All lines below containing "target" are to be listed.

Stored items:
==============================
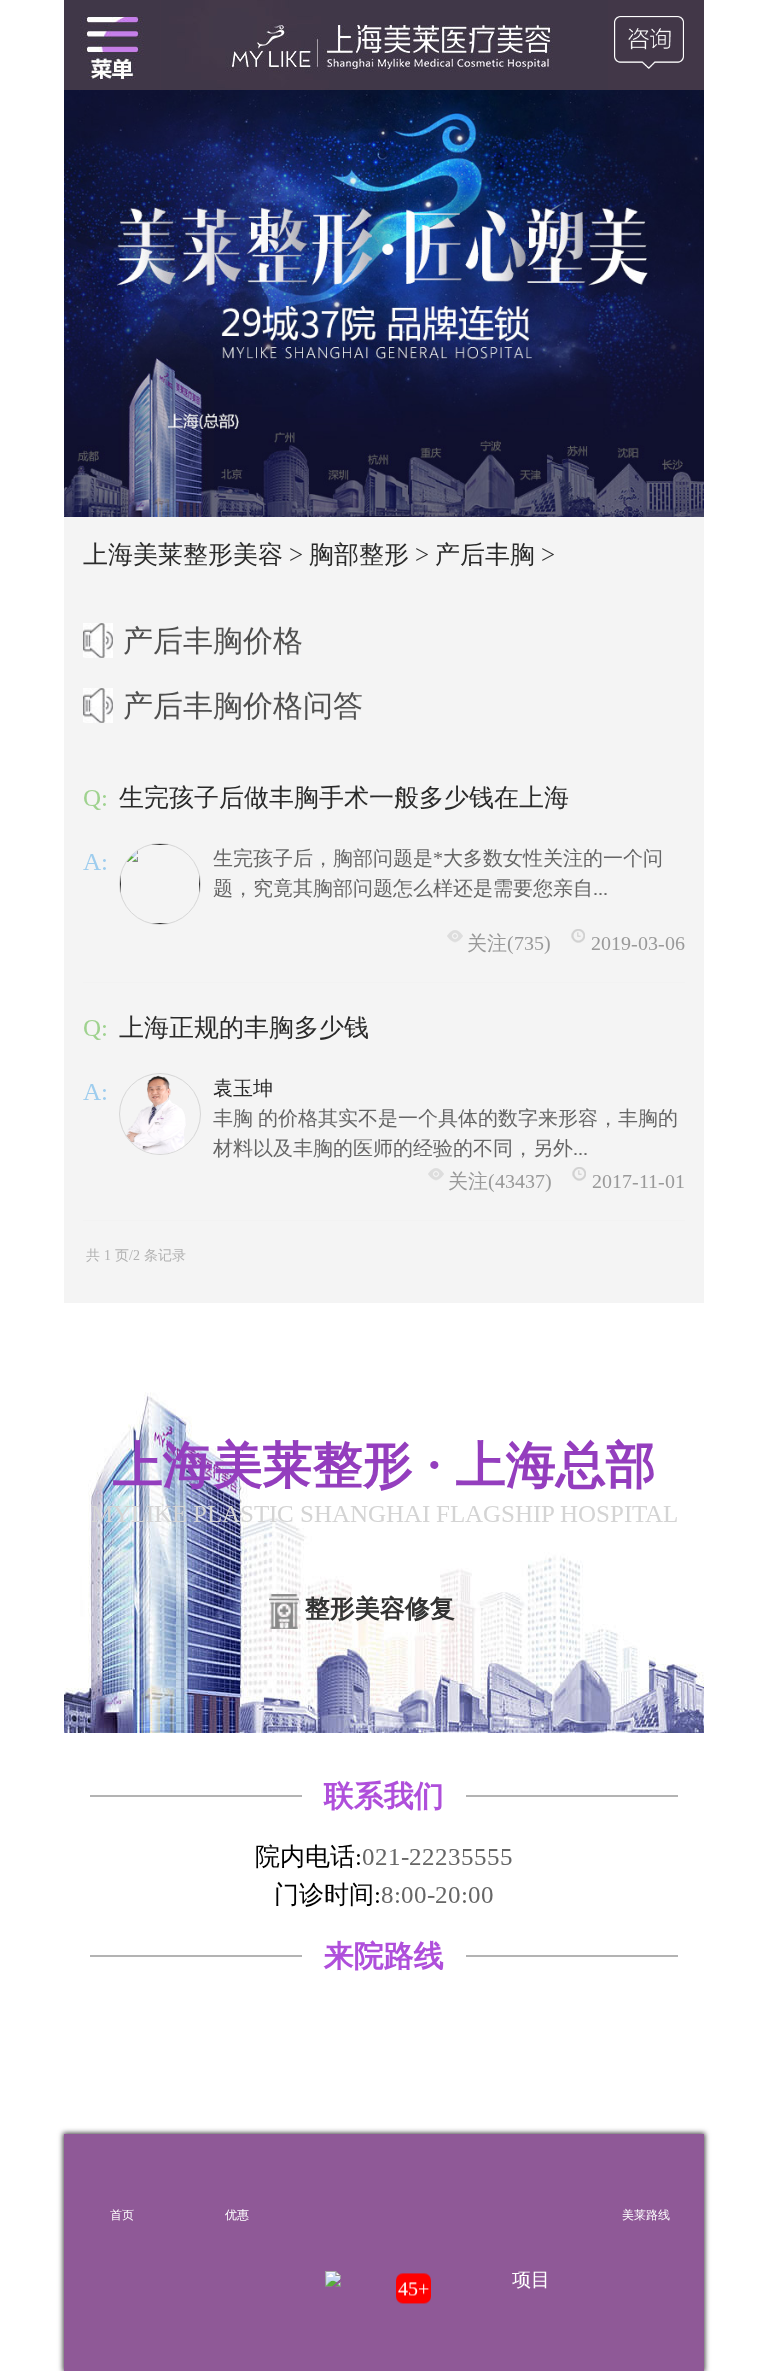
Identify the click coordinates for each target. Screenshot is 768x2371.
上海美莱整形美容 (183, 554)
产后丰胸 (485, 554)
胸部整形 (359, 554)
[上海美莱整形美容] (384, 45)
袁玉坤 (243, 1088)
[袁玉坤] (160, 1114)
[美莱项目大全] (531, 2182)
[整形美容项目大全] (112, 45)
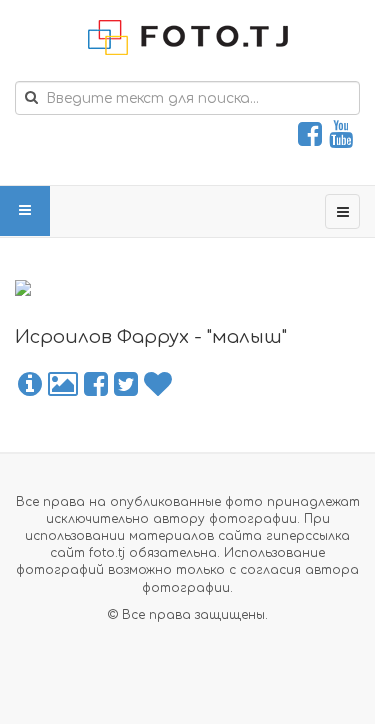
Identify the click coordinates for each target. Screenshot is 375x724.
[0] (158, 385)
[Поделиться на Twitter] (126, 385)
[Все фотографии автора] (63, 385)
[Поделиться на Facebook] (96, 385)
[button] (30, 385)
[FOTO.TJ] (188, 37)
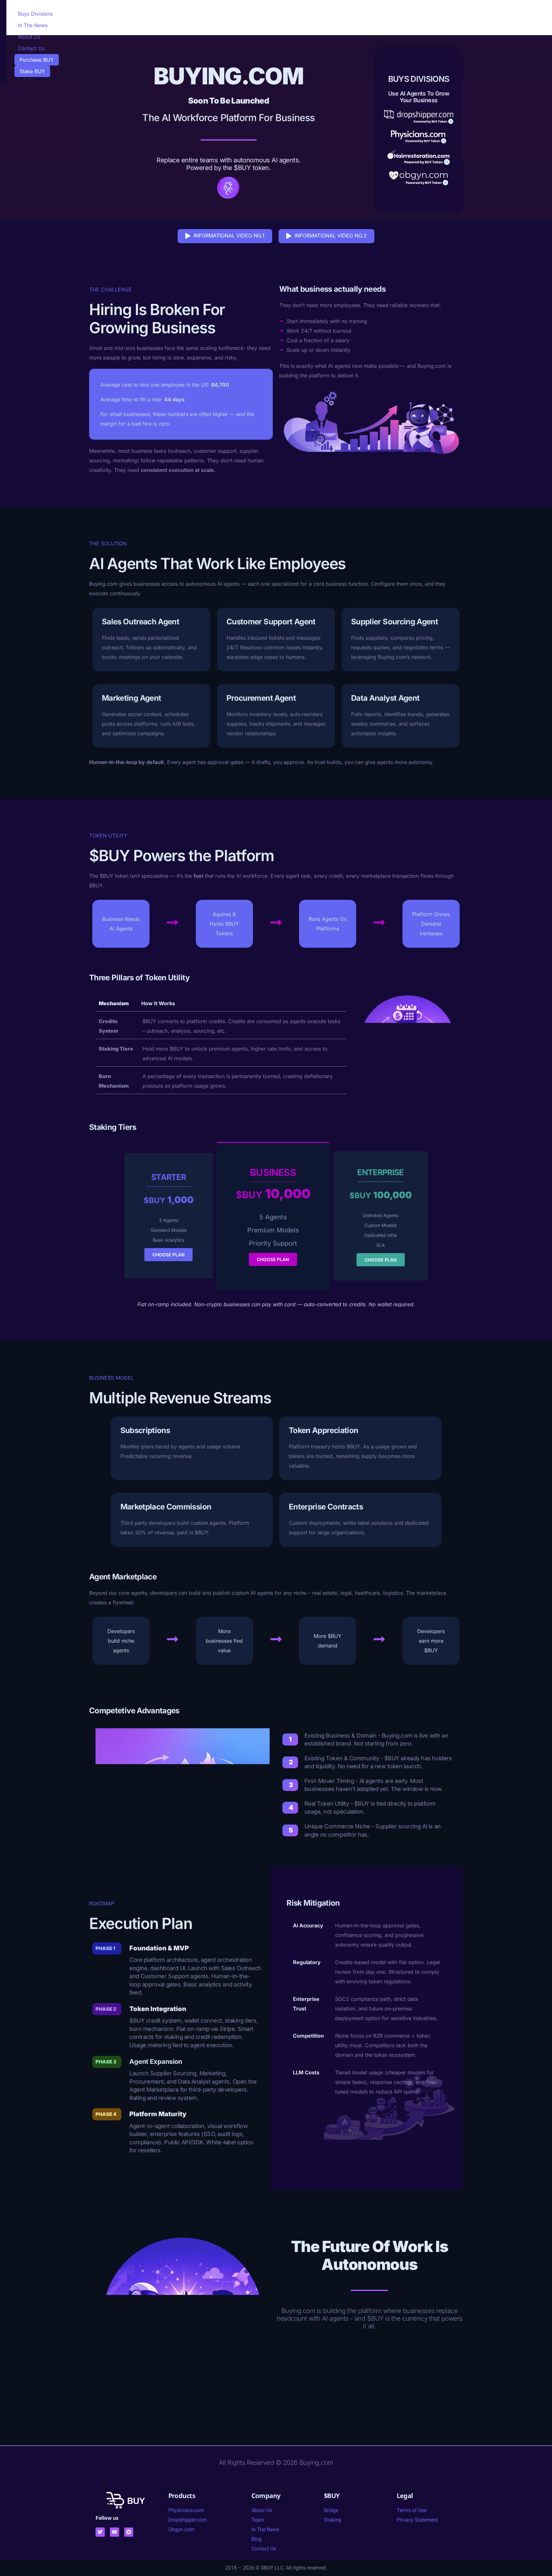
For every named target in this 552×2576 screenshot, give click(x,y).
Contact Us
==============================
▶ Solution to the exercise
Identify the click coordinates for each target. Screenshot is 768x2371.
Identify the click coordinates for each target. Screenshot is 375x724.
For every named target in this 552×2576 screenshot, give click(x,y).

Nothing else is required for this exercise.